* Document text *

Rehabilitated Animals

Animal Rescue & Rehabilitation Program

Rehabilitated Animals

Sea Turtles

  1. SeaWorld treats many sea turtles each year. The Florida park has treated green loggerhead, hawksbill, Kemp's ridley, and leatherback sea turtles.
  2. SeaWorld rehabilitates and releases many sea turtles each year.

  3. Turtles sometimes are brought in after cold weather snaps.
    • Low water temperatures cause a sea turtle's metabolism to slow-the hypothermic turtles become sluggish and are unable to feed. Marine patrol officers may find the turtles floating at the surface of the water in a semi-dormant state.
    • In December 1989, 95 hypothermic green sea turtles were rescued from Florida's Indian River Lagoon. These turtles were housed in recovery pools at SeaWorld for about 10 weeks. Once the weather warmed up, the turtles were released in the same area from which they were rescued.
    • SeaWorld rehabilitated dozens of endangered green sea turtles
      during a particularly cold winter in 1989.

  4. Other sea turtles have injuries resulting from entanglement, watercraft collisions, ocean dredging, or ingestion of non-food items. Injured and ill turtles may require round-the-clock care and months of treatment and rehabilitation.

    Many ill and injured turtles require round-the-clock care and months of treatment and rehabilitation.

Birds

  1. The Rescue and Rehabilitation Program benefits many different types of birds. SeaWorld of California aviculturists have treated ducks and geese, and other birds such as brown pelicans, herons, cormorants, egrets, terns, grebes, storks, cranes, and hawks.

    A SeaWorld aviculturist administers fluids to an ill pelican.

    • In 1988, SeaWorld cared for two Laysan albatross from Hawaii that had flown off course. These birds were treated and transported by plane back to Hawaii.
    • SeaWorld has rehabilitated hundreds of California brown pelicans, a species that at one time faced extinction. The pelicans can be affected by severe environmental conditions such as storms and El Nino.

* Requirement A *
Decide whether each statement agrees with the text on SeaWorld's rehabilitated animals. Give yes or no for each, along with the deciding words of the text, quoted exactly.
(i) The hypothermic green sea turtles rescued in December 1989 stayed at SeaWorld for about 10 weeks.
(ii) The two Laysan albatross cared for in 1988 were released off the California coast.
(iii) Hypothermic sea turtles become sluggish and cannot feed.
* Requirement B *
Write the next part of the text on SeaWorld's rehabilitated animals, picking up after its final sentence.
Nothing in the records is needed here.

* Entries shown *
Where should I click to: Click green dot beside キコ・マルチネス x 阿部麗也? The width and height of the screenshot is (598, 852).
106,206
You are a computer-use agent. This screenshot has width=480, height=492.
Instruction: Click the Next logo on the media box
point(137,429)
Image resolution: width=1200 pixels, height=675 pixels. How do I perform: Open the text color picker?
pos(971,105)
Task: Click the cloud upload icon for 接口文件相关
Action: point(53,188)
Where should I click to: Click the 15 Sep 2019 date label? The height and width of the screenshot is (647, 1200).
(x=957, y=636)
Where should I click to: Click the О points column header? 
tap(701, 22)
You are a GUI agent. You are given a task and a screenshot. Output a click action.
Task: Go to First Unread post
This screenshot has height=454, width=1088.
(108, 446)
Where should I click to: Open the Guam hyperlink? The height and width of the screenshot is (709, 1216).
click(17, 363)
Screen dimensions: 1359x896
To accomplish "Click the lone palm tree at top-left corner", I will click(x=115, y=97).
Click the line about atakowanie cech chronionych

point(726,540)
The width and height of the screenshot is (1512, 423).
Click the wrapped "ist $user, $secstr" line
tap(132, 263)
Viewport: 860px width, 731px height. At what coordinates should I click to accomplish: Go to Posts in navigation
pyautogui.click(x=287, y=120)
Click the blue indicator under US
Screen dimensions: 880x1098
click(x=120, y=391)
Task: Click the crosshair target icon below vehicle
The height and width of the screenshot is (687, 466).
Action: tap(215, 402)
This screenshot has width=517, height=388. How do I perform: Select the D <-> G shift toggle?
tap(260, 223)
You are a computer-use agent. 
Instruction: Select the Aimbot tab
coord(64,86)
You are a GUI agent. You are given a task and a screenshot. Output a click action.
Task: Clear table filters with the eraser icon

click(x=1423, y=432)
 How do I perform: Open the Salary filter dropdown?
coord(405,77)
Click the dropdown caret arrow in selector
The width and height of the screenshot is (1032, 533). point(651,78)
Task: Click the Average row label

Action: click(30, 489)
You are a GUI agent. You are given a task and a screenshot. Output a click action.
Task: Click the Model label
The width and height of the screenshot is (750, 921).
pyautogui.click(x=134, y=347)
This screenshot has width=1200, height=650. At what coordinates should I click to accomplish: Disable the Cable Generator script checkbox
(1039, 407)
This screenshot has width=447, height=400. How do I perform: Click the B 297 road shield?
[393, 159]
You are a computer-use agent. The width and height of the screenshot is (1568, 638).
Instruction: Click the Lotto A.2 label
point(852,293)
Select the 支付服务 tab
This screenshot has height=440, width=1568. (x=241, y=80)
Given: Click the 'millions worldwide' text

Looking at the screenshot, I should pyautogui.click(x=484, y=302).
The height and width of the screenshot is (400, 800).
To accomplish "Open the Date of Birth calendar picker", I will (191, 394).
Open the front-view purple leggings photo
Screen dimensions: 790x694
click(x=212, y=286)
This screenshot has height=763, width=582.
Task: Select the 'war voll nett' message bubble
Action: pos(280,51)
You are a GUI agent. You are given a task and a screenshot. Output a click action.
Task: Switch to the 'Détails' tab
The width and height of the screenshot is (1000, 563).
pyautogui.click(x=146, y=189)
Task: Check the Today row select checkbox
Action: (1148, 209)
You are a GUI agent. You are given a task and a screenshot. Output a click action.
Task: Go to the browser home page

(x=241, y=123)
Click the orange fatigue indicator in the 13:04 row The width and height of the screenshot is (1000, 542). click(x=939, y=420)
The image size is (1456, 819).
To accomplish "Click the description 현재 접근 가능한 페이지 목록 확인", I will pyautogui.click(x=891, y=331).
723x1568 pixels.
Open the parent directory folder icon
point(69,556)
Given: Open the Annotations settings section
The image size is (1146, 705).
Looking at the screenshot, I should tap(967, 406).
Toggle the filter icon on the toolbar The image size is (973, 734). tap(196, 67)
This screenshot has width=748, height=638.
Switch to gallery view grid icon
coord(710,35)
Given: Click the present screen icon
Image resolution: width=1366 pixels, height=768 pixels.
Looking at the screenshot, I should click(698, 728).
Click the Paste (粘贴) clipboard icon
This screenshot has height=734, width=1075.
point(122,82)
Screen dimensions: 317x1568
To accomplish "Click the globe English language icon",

* Exercise answer A *
(i) Yes: "These turtles were housed in recovery pools at SeaWorld for about 10 weeks."
(ii) No: "These birds were treated and transported by plane back to Hawaii."
(iii) Yes: "the hypothermic turtles become sluggish and are unable to feed."

* Exercise answer B *
      SeaWorld has rehabilitated and released numerous brown pelicans.

      • In 1992, SeaWorld of California received 240 brown pelicans, of which 104 were successfully rehabilitated and released (DuBois, 1994).
      • That same year, SeaWorld veterinarians performed a rare feather replacement on a pelican that had damaged flight feathers.
  2. The majority of injured birds are rescued and brought to the park by local residents.

Cetaceans

  1. Along the southeastern United States coastlines the most common cetaceans to individually strand are bottlenose dolphins, averaging 600 to 700 strandings each year. The second most common are pygmy sperm whales, with 20 to 30 annual strandings in Florida alone (Odell, 1991).

    An average of 600 to 700 bottlenose dolphins
    strand individually each year.

    Each year an average of 20 to 30 pygmy sperm whales
    strand along Florida's coastline alone.

  2. Cetaceans rescued by SeaWorld parks include gray whales, a Bryde's whale, a minke whale, common dolphins, Risso's dolphins, bottlenose dolphins, Pacific white-sided dolphins, spinner dolphins, spotted dolphins, a northern right whale dolphin, killer whales, false killer whales, pygmy killer whales, pilot whales, sperm whales, pygmy sperm whales, and dwarf sperm whales.
    • In 1988, SeaWorld of California assisted and freed three California gray whales that had become entangled in drift nets.
    • In late November 1989, SeaWorld of Florida rescued a 2,270 kg (5,000 lb.) Bryde's whale that was found on a beach near Clearwater, Florida. After six weeks of treatment and round-the-clock care, the whale was successfully released back into the ocean.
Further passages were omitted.